Les pourparlers de Taba ont pris fin samedi. Six jours de négociations… et toujours pas d’accord. Une nouvelle fois, Israéliens et Palestiniens, malgré des heures de discussions acharnées, n’ont pu parvenir à un compromis. Que ce soit sur le problème des frontières du futur Etat palestinien, sur les questions de sécurité, sur le retour des réfugiés ou sur le statut de Jérusalem, les frères ennemis du Proche-Orient n’ont pas réussi à parler d’une seule voix.

"les pourparlers de Taba sont sans précédent".

Pourtant, à la clôture d’une semaine de négociations, c’est avant tout les progrès accomplis que les négociateurs des deux camps ont voulu mettre en avant. Par la bonne volonté affichée de part et d'autres, "les pourparlers de Taba sont sans précédent", ont-ils annoncé dans un communiqué commun. Mais "étant donné les circonstances et le temps restreint, il s'est avéré impossible de parvenir à des ententes sur l'ensemble des questions en dépit des progrès substantiels qui ont été réalisés."

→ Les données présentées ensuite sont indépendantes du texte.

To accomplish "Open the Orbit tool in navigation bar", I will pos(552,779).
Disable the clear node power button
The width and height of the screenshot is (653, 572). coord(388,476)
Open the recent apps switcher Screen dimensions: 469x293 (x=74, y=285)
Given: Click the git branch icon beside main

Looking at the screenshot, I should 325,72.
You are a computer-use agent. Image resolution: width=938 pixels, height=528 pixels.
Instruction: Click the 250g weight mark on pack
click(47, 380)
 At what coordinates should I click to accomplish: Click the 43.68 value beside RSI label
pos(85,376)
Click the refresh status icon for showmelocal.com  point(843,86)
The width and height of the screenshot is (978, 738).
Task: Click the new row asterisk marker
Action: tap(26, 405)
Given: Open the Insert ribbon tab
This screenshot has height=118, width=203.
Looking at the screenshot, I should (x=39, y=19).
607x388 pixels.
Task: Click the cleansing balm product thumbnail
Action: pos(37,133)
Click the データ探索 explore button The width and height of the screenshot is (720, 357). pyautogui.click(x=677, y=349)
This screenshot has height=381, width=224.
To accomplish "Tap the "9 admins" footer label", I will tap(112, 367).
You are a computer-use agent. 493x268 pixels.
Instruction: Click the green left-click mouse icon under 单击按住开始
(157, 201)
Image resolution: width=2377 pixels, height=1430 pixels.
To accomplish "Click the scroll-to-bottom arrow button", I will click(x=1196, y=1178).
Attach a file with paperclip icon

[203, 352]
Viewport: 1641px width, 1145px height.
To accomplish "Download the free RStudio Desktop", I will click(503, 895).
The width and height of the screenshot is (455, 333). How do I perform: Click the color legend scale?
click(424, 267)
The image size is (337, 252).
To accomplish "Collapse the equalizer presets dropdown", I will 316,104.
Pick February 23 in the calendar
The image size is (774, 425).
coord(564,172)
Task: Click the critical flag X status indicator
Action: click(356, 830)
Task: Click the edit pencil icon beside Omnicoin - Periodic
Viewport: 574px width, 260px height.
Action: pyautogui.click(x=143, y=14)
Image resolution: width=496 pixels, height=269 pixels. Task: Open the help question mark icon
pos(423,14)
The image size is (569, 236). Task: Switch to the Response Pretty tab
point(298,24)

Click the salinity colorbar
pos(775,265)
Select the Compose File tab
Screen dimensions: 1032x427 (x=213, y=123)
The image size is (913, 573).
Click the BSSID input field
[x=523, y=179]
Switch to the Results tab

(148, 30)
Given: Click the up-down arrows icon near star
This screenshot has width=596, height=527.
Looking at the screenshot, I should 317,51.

Aucune négociation avant le 6 février

Visiblement optimistes, les négociateurs avaient également annoncé une probable rencontre entre Ehud Barak et Yasser Arafat, qui pourrait avoir lieu dès cette semaine à Stockholm ou à Davos. Mais Ehud Bark n’ira nul part. Le Premier ministre sortant d'Israël a, en effet, annoncé à l’issue du week-end qu'il cessait toute négociation de paix avec les Palestiniens jusqu'à l'élection du 6 février au poste de chef du gouvernement. La crainte que l’échec éventuel de celles-ci ne se retourne contre lui au moment du scrutin ? M. Barak est distancé de 18 points dans les sondages par son adversaire de droite Ariel Sharon. Dans un communiqué, il a toutefois indiqué que les contacts de sécurité se poursuivraient avec la partie palestinienne pour tenter de juguler la violence.


Les Palestiniens prêts à discuter avec Sharon


Qorei et Ben Ami peu avant leur
conférence de presse commune -
-

Fait sans précédent, less palestiniens se sont dit prêts à accepter de négocier avec Sharon. Ariel Sharon, l'homme qui, à leurs yeux, porte tout le poids de la responsabilité du déclenchement de la nouvelle Intifada... mais qui pourrait aussi être le prochain Premier ministre d'Israël d'ici quelques jours. En cas de victoire, "si Sharon veut continuer à négocier, nous sommes prêts", a indiqué samedi soir M. Qoreï, négociateur palestinien. Une marque de bonne volonté assortie cependant d’une menace implicite : "Sinon, nous avons nos propres moyens pour continuer notre lutte diplomatique et politique". En guise de réponse, le chef du Likoud, principal parti de l'opposition de droite, s'est empressé de condamner cette déclaration palestinienne de "manoeuvre électorale".